I hold no illusions that corporations will suddenly become good. I believe that every corporation and every executive within those corporations try to maximize profits in every possible way. The point of such a restrictive tax scheme is to force companies that would otherwise horde and consolidate their wealth at the top to trickle it down. Rather than successful startups paying exorbitant taxes, this scheme incentivizes sharing the windfall among everyone who helped. And yes, why not pour more money into R&D? Back when America was doing this we were unbeatable in our technological advances (remember Big Blue?). No one in the world could touch our ability to innovate, invent, and bring to market. Now innovation is stifled by restrictive copyright and patent law, invention is hampered by patent infringement lawsuits, and little productive and useful items get to the market. Now most of the innovation and advancement comes from Asia. America’s major export nowadays is entertainment. Entertainment needs to be pushed back behind a good work ethic and care for our fellow countrymen and visitors.

The strength of a nation and its economy is the people and the land. We continue to extract & consume natural resources at an unmaintainable rate. We continue to extract and consume the livelihoods of the middle and lower classes. How much tax do you think the government will be able to extract from its people as fewer and fewer people hold more and more of the money?

We cannot continue to feed off ourselves the way we have. Period. You don’t like my idea? Fine. What’s yours? You obviously did some research into it. What would the numbers have to be in the scheme to make fiscal sense to you? What if instead of a 3x Poverty Line it was 2x? What if it was 20% tax instead of 15%?

The vast majority of corporate income taxes come from just a few thousand corporations for whom the difference between executives and shareholders is great enough that they cannot get away paying the execs bonuses to alleviate their corporate taxes. By forcing these corporations to pay their excess funds to their employees to avoid taxation we will more than make up for any lost corporate income taxes from individual income taxes. A 13% profit cap also reduces the importance of quarterly earnings reports. Only companies that cannot reach the 13% cap would have great variability in their stock prices and those stocks would reflect the actual value of the company rather than the next quarter’s potential earnings statement.

┄┄┄┄┄┄┄┄┄┄┄┄┄┄┄┄┄┄┄┄

• What this task involves
Revise the tax-scheme passage from the words "We cannot continue" through "instead of 15%?", putting "25%" in place of "20%". These source records have no connection to the tax-scheme passage.

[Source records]
┄┄┄┄┄┄┄┄┄┄┄┄┄┄┄┄┄┄┄┄

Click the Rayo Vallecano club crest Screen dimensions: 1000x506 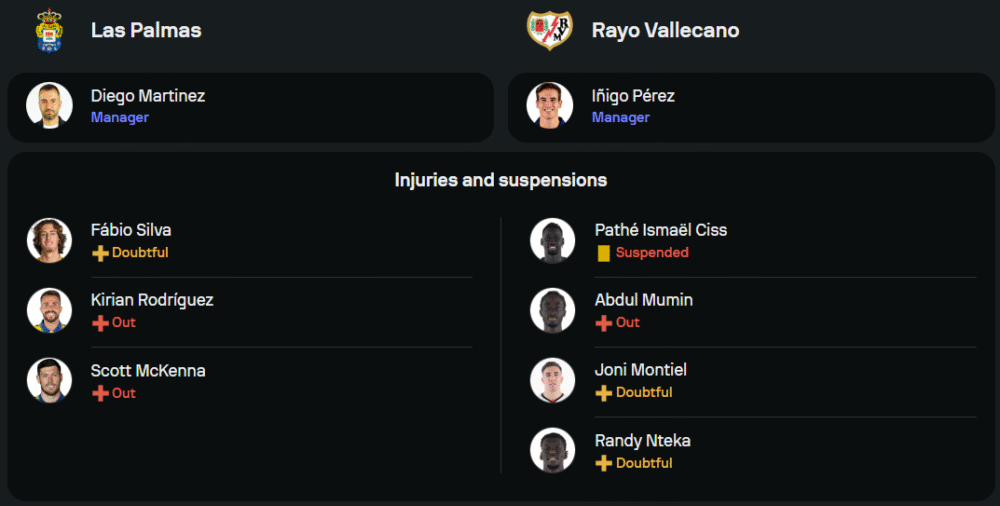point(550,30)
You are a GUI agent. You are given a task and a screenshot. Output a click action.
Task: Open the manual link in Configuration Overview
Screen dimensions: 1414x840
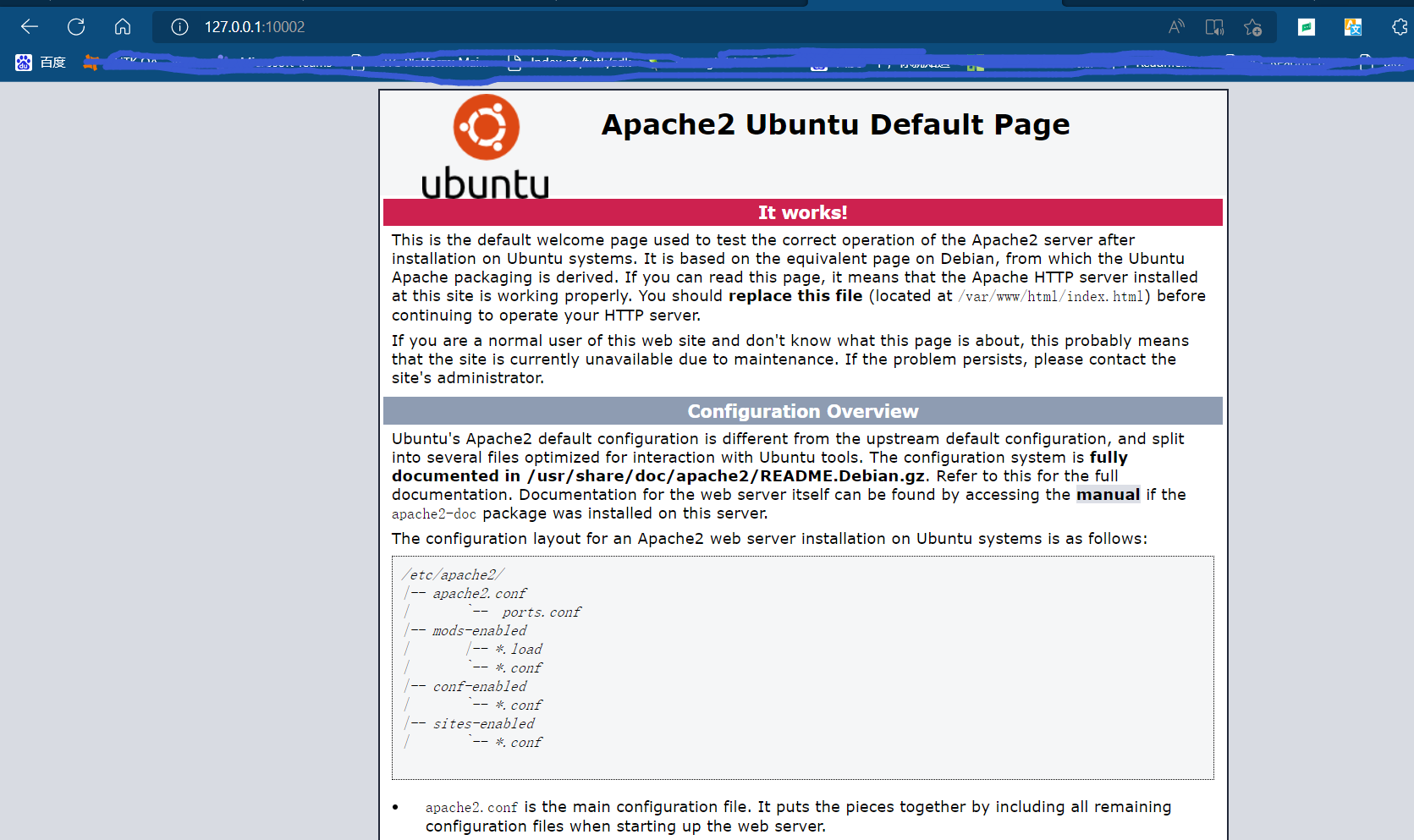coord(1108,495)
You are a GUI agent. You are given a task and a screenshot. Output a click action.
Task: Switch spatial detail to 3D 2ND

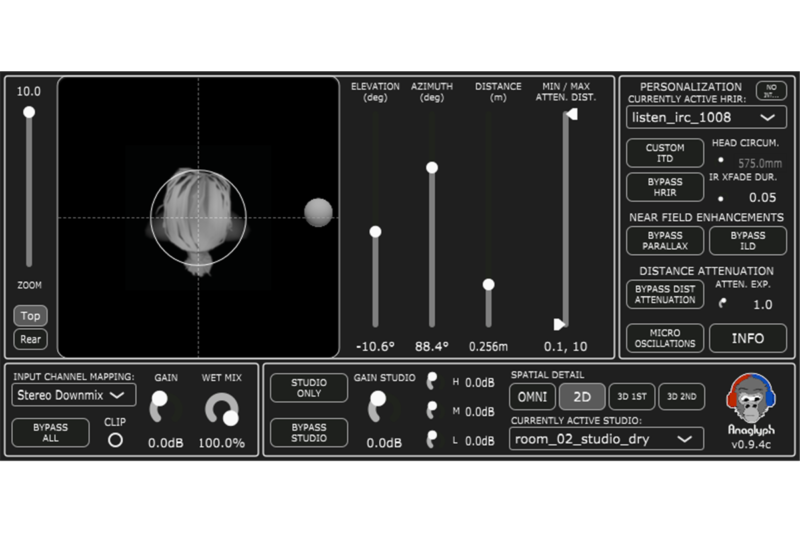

┄┄┄┄┄┄┄┄┄┄┄┄┄┄┄┄┄┄┄┄

• Full answer
We cannot continue to feed off ourselves the way we have. Period. You don’t like my idea? Fine. What’s yours? You obviously did some research into it. What would the numbers have to be in the scheme to make fiscal sense to you? What if instead of a 3x Poverty Line it was 2x? What if it was 25% tax instead of 15%?